Cautious angels seek to minimize risk

Fiberstar Inc., a small company that converts orange juice pulp into a line of food ingredients and other products, is no longer a startup. Founded a decade ago, it has a customer base of loyal multinationals and annual revenue of more than $5 million.

The company might seem an unlikely candidate now for funding from angel investors, who typical provide startups with commitments of less than $1 million.

But Minneapolis-based Fiberstar, which in the past has relied exclusively on angel investors for private equity, is soliciting angels to help raise up to $10 million for working capital and new production facilities to keep up with increasing demand.

“Our goal is to continue to raise funding from angel investors and angel groups,” says Dale Lindquist, Fiberstar’s president and CEO. “We’ve respected the investment that they’ve made and as management we’re trying to protect it.”

“It’s very unusual for a company to go as far as we have working solely with angels,” he adds.

It’s becoming less unusual, says Jeffrey Sohl, director of the Center for Venture Research at the University of New Hampshire. Investing in more established companies is just one of several signs that angel investors are seeking a higher degree of comfort as they look for safer bets in a volatile economic climate, he says.

“The angels are doing post-seed and more later stage work than they normally would,” says Sohl.

In a highly unpredictable economy, when credit markets are tight and traditional sources of capital such as bank debt have dried up or become increasingly difficult to obtain, angel investors are taking on more prominence as a source of alternative financing.

Total angel funding during the first half of 2008 has been surprisingly steady, rising 2.1% to $12.4 billion, compared to the same period in 2007, according to first half data released by the center last month.

Sohl points out that the numbers also show that angels, who typically take preferred stock or other equity in exchange for their investment, are exhibiting increasingly cautious behavior.

Thel number of deals funded in the first six months—some 23,100 according to data collected by the center—has fallen 3.8 percent. Meanwhile, the average size of each deal is up 8%, and along with it, the number of investors behind it.
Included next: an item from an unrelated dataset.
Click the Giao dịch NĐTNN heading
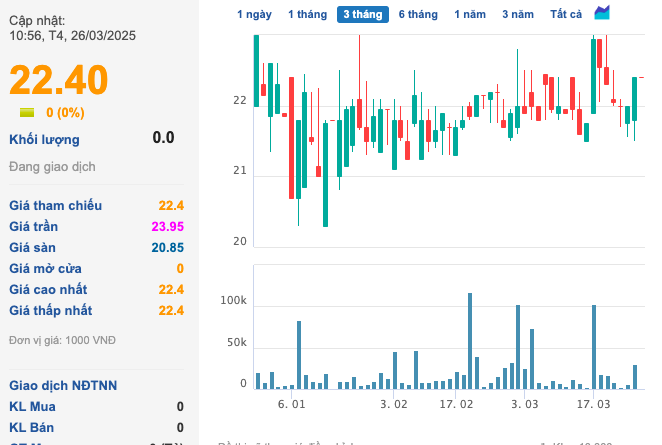 coord(63,385)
The center notes that the total number of angels participating in the first half grew 2.l% to about 143,000, investing either individually or as part of angel groups. Fiberstar, the food and beverage company, has 152 angel investors.

“What this is telling us is that the angels are spreading out their risk a little more,” says Sohl.
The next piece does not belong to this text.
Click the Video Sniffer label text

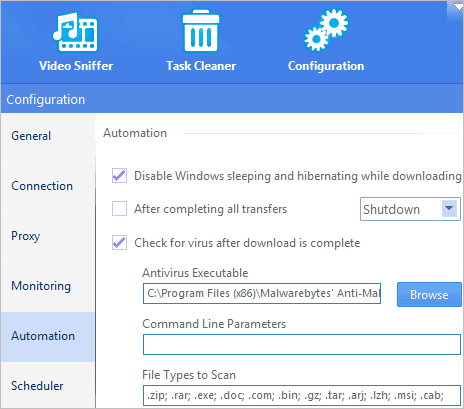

Marianne Hudson, executive director for the Lenexa, Kan.-based Angel Capital Association, notes that she saw this trend begin to take hold last year. Her organization, comprised of more than 170 angel groups, saw average deal size in 2007 rise 10% to $266,000. At the same time, Hudson, whose members self-report their investing results annually, saw the average number of investors in angel organizations rise to 55 from 44.

And while Hudson expects that trend to continue in the current economy, she sees another important signal of skittishness among her member groups: the increased use of loosely formed syndicates to jointly fund deals.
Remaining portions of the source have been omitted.